§ **PASSAGE SHOWN**:
****
Vector

This submodule introduces the type alias Vector, which is really just a Matrix type.

typedef Matrix Vector;

This might seem superfluous but it allows the code to be more expressive. When we use the Vector type alias, we communicate to the caller of the function that we are going to interpret the the elements stored in a Matrix's data pointer as a one-dimensional vector. Thus, we use Vector to signal that we are working with a row or column vector. Any Matrix can be passed into a function that accepts a Vector but be aware that shape information will be lost when outputting a new Vector.

The header file matrix_vector.h contains a comprehensive API for treating Matrix objects as one-dimensional entities. The Vector "class" gives us a powerful framework that will be used as the basis of almost all the other scientific routines. Vectors are used to generate randiom variates, create equally spaced intervals, encode polynomials, compute the value of functions, perform numeric quadrature, etc. etc.

Instantiation

The Vector counterpart of TYPED(Matrix_new) is TYPED(Vector_new), which returns a column vector by default:

 TYPED(Vector)*v = TYPED(Vector_new)(10); // identical to TYPED(Matrix_new)(10, 1);

If we want a row vector as the output, call the utility function asrow.

 TYPED(Vector)*v = asrow(TYPED(Vector_new)(10)); // identical to TYPED(Matrix_new)(1, 10);

asrow also comes packaged with its dual, ascol. Keep in mind that asrow/ascol do not return a newly allocated array as a functional style pattern would suggest. They specifically modify the Vector's fields in-place to switch the nrows and ncols. Since the memeory of Matrix is already in a contiguous block, swapping the fields has the simple effect of changing how the same data is interpreted.

 TYPED(Vector)*v = ascol(asrow(TYPED(Vector_new)(100))); // identical to TYPED(Vector_new)(100);

Destruction

Destroy a vector with TYPED(Vector_free) or TYPED(Vector_reset) which are really just wrapper functions for their Matrix counterpart. Here is where we could argue that the API is redundant. I agree. In my personal code I call TYPED(Matrix_free) and TYPED(Matrix_reset) but I wanted to provide these two functions for completeness.

TYPED(Vector_reset)(&v);

Or

TYPED(Vector_free)(v);

With TYPED(Vector_reset) being preferred as it nullifies the pointer.
****
§ **TASK REQUIREMENTS**:
A. Swap "preferred" for "recommended" in the Vector documentation and write out the part starting with "TYPED(Vector)*v = ascol(asrow(TYPED(Vector_new)(100)));" and going on through "nullifies the pointer.".
B. Summarize the Vector documentation in two sentences.
C. Continue the Vector documentation from its last sentence.

§ **SUPPLIED MATERIAL**:
****
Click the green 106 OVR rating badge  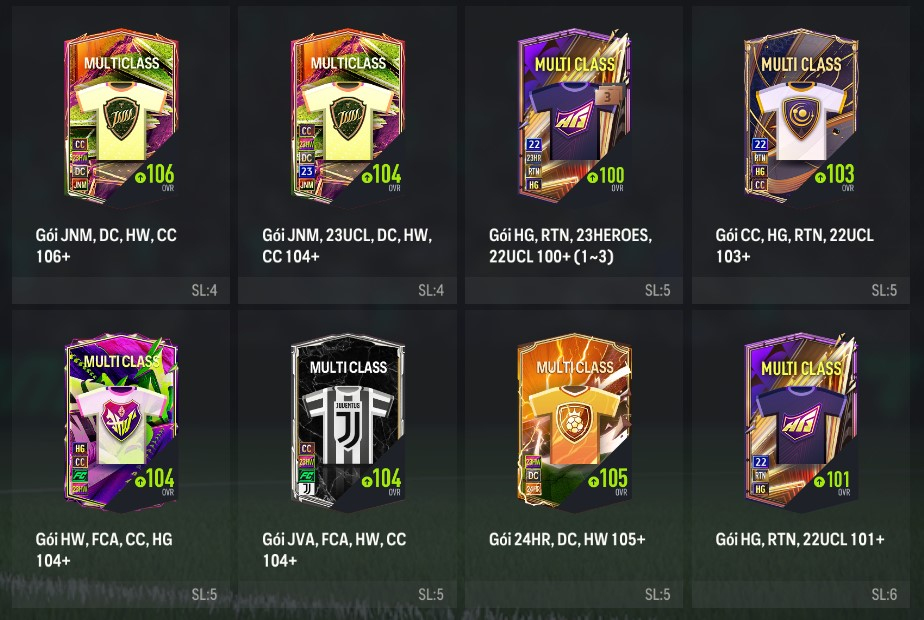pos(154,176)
****
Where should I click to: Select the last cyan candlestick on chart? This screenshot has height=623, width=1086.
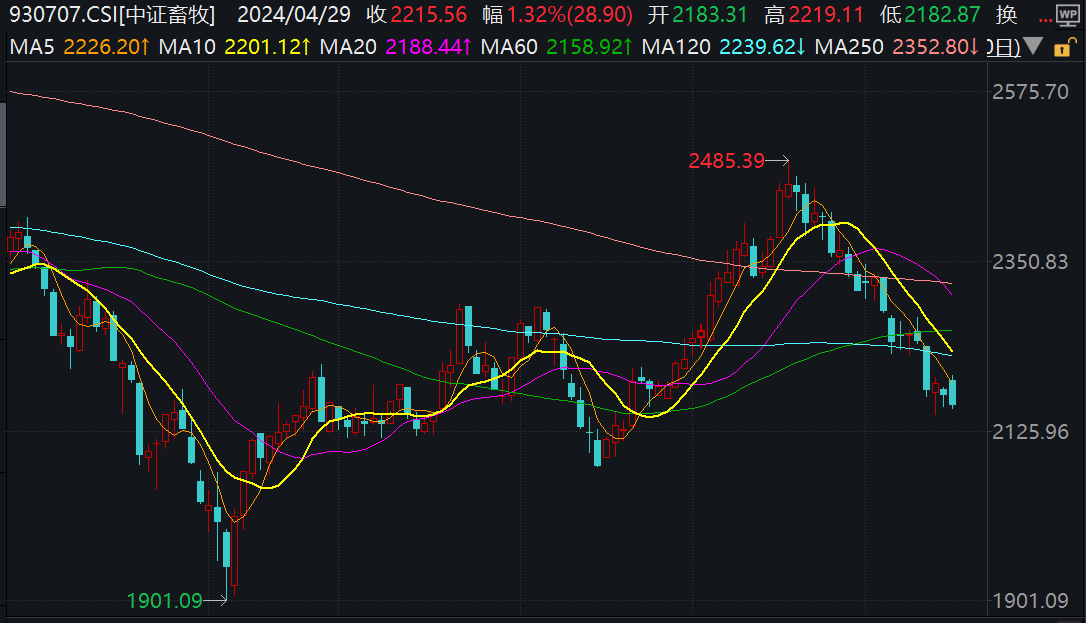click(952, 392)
****
§ **EXPECTED ANSWERS**:
A.
TYPED(Vector)*v = ascol(asrow(TYPED(Vector_new)(100))); // identical to TYPED(Vector_new)(100);

Destruction

Destroy a vector with TYPED(Vector_free) or TYPED(Vector_reset) which are really just wrapper functions for their Matrix counterpart. Here is where we could argue that the API is redundant. I agree. In my personal code I call TYPED(Matrix_free) and TYPED(Matrix_reset) but I wanted to provide these two functions for completeness.

TYPED(Vector_reset)(&v);

Or

TYPED(Vector_free)(v);

With TYPED(Vector_reset) being recommended as it nullifies the pointer.

B. Vector is a type alias for Matrix that signals a Matrix's data is being read as a one-dimensional row or column vector, and the header matrix_vector.h offers a broad API built on it. Vectors are created with TYPED(Vector_new), which gives a column vector by default, are switched between row and column in place with asrow and ascol, and are destroyed with TYPED(Vector_free) or TYPED(Vector_reset), the latter preferred because it nullifies the pointer.

C.
Useful Constructors

Create a new vector from thin-air

Following some of R's conventions, we provide a few basic routines to generate random variables that follow the usual probability distributions

 TYPED(Vector)*X = TYPED(Vector_rnorm)(100, 0, 1) // X ~ N(0, 1), 100 observations
 TYPED(Vector)*Y = TYPED(Vector_runif)(50, 0, 1)  // Y ~ U(0, 1),  50 observations
 TYPED(Vector)*Z = TYPED(Vector_rexp)(100, 5)     // Z ~ EXP(rate= 5), 100 observations

The default random number generator can be seeded with random noise from the OS at the time of execution by calling ejovo_seed() somewhere in your program or by calling ejovo_set_seed(seed), where seed is an integer.

We can create other Vectors of discrete integers sampled from a discrete Uniform distribution between 0 and 10 with TYPED(Vector_rand). Just like TYPED(Matrix_rand) and TYPED(Matrix_random), we can generate a discrete Uniform distribution between a and b with TYPED(Vector_random)(n, a, b). These functions return a new column vector by default.

 TYPED(Vector)*rand = TYPED(Vector_rand)(10);
 TYPED(Vector)*rando = TYPED(Vector_random)(10, 4, 20);

Used ubiquitously in scientific applications are the beloved linspace and range functions. A Vector-based API for these functions are as follows:

 TYPED(Vector)*v_lin = TYPED(Vector_linspace)(1, 2, 100); // Create a vector of length 100 equally spaced between 1 and 2.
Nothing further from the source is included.